# TASK REQUIREMENTS
Repeat each record below exactly as given.

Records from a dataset
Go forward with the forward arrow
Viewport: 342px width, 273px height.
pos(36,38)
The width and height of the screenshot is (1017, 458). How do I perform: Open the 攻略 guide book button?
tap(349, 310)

# TASK OUTPUT
Go forward with the forward arrow
Viewport: 342px width, 273px height.
pos(36,38)
The width and height of the screenshot is (1017, 458). How do I perform: Open the 攻略 guide book button?
tap(349, 310)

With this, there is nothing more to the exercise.